Il y a beaucoup de situations neuves et ingénieuses que le public a généralement applaudies, et entr’autres celle de la table, du tiroir de laquelle il falloit retirer les clefs du concierge.
Les décorations des premier et troisième actes ont paru pittoresques. Celle du premier, représentant un lac spacieux dont les eaux baignent le château d’Aurelli : celle du troisième acte offrant une chaîne de montagnes coupées par des torrents, et communiquant par des ponts ; sous ces montagnes quelques vestiges de vieux château et des souterrains profonds
Les auteurs ont été demandés : le citoyen Gougy est venu annoncer les citoyens Cuvelier et Curmer pour la pantomime et le citoyen Rochefort pour la musique.
Nous observerons que le ballet qui a eu lieu à la fin auroit dû être exécuté au milieu d’un acte : par exemple, au moment ou Roberto victorieux vient offrir son hommage et des consolations à sa prisonnière. Mais à la fin de la piece il est tard, chacun est pressé de se retirer ; et un ouvrage eût-il dans ce genre tout le mérite possible, le spectateur refroidi oublie presque de témoigner aux auteurs sa satisfaction en les demandant
Louis Henry Lecomte, Histoire des théâtre de Paris : le Théâtre de la Cité, 1792-1807, (Paris, 1910), p. 184-185 :
10 germinal (3o mars) : Le Castel du lac, ou les Amants piémontais, pantomime en 3 actes, par J.-G.-A. Cuvelier et Curmer, musique de Rochefort.
Carlo et Javotta, montagnards du Piémont, parcourent les campagnes en dansant ou chantant pour gagner leur vie.

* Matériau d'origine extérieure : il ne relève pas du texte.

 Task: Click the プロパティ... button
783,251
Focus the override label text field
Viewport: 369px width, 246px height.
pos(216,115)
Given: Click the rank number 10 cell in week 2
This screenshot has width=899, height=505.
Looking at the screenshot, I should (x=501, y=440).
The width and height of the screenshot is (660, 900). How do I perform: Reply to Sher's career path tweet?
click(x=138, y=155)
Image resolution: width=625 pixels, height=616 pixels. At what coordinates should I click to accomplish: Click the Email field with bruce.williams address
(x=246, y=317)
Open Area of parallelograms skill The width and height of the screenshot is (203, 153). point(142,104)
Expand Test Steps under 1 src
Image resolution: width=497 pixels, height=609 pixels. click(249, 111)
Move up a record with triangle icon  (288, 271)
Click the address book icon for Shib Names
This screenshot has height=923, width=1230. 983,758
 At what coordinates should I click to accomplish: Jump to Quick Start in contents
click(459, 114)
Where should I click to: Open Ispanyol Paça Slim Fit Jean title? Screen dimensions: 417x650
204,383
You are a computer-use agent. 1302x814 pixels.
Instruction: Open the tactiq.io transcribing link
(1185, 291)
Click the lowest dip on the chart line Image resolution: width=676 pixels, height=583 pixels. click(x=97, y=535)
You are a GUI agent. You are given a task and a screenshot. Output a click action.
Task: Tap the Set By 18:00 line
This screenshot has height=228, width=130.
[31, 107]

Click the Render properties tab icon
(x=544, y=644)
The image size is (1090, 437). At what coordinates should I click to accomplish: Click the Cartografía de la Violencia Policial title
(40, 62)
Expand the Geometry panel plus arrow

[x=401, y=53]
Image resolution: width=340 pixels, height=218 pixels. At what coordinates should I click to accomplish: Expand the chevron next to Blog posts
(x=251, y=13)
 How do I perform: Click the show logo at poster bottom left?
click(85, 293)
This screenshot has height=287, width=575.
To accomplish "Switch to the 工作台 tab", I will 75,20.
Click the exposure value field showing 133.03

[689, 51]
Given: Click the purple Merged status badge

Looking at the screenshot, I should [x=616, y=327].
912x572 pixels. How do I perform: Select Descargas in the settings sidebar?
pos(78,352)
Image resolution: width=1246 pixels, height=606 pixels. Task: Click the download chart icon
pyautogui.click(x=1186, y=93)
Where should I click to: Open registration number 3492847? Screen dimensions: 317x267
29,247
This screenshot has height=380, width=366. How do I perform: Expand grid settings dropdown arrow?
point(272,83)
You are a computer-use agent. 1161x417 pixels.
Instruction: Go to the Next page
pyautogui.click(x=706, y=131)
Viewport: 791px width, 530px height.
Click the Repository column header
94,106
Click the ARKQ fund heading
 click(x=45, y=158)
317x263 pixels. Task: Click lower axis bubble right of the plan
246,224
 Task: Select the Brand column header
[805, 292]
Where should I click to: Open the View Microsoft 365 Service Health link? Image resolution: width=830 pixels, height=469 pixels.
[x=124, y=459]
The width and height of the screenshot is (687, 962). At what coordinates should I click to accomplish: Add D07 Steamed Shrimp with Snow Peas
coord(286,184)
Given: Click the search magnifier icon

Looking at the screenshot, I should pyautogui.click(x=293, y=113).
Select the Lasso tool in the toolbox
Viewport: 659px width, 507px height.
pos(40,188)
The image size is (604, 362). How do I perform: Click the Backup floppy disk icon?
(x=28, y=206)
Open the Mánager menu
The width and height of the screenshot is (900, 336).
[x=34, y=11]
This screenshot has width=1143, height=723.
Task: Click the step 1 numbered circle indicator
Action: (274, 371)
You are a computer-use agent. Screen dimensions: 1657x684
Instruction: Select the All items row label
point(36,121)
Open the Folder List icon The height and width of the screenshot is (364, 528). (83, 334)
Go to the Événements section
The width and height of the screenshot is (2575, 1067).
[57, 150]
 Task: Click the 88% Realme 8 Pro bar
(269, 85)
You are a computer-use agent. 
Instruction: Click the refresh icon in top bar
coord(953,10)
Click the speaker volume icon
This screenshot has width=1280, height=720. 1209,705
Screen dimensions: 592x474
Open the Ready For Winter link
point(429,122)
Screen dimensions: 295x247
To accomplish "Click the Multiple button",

Le hasard les met en présence de Roberto, seigneur ennemi d'Aurelli, autre seigneur dont il vient de mettre les vassaux à contribution. Roberto s'éprend de Javotta, qui, le fuyant, rencontre Aurelli qu'elle tente au point qu'il la fait enlever et conduire dans son château. Roberto bientôt l'y attaque. Pendant le combat qui s'engage, Carlo pénètre près de Javotta ; tous deux vont fuir lorsqu'Aurelli, vainqueur, reparaît et enferme les amants dans deux cachots distincts. Javotta, qui vient de refuser encore les richesses offertes par Aurelli, voit soudain Carlo descendre près d'elle par la cheminée. Ils bernent leurs gardiens et s'évadent, pour tomber cette fois entre les mains de Roberto, vainqueur à son tour d'Aurelli. Carlo peut s'échapper et s'enrôle dans la troupe de Roberto pour trouver l'occasion de sauver son amie. Aurelli, condamné par son rival, va subir un cruel supplice, mais un convoi passant au haut de la montagne voisine excite la cupidité de Roberto qui suspend l'exécution pour marcher au butin. Profitant de l'incident, Carlo, qui a rallié les partisans d'Aurelli, délivre ce dernier. Roberto, revenant avec sa prise, tombe sous les coups de son ennemi. Javotta est rendue à Carlo par Aurelli, guéri de son caprice, et les amants deviennent époux.
Situations accumulées, dont quelques-unes intéressantes et neuves, décorations d'un grand effet, musique soignée : demi-réussite. — Non imprimé.